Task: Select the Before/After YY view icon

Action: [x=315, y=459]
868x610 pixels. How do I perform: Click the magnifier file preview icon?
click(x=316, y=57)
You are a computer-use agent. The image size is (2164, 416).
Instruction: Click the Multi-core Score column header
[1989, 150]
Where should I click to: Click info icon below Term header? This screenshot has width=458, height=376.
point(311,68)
◇ ◇ ◇ ◇ ◇
What you have to do
Taking no liberties, give the material above again in full.

The answer
Task: Select the Before/After YY view icon

Action: [x=315, y=459]
868x610 pixels. How do I perform: Click the magnifier file preview icon?
click(x=316, y=57)
You are a computer-use agent. The image size is (2164, 416).
Instruction: Click the Multi-core Score column header
[1989, 150]
Where should I click to: Click info icon below Term header? This screenshot has width=458, height=376.
point(311,68)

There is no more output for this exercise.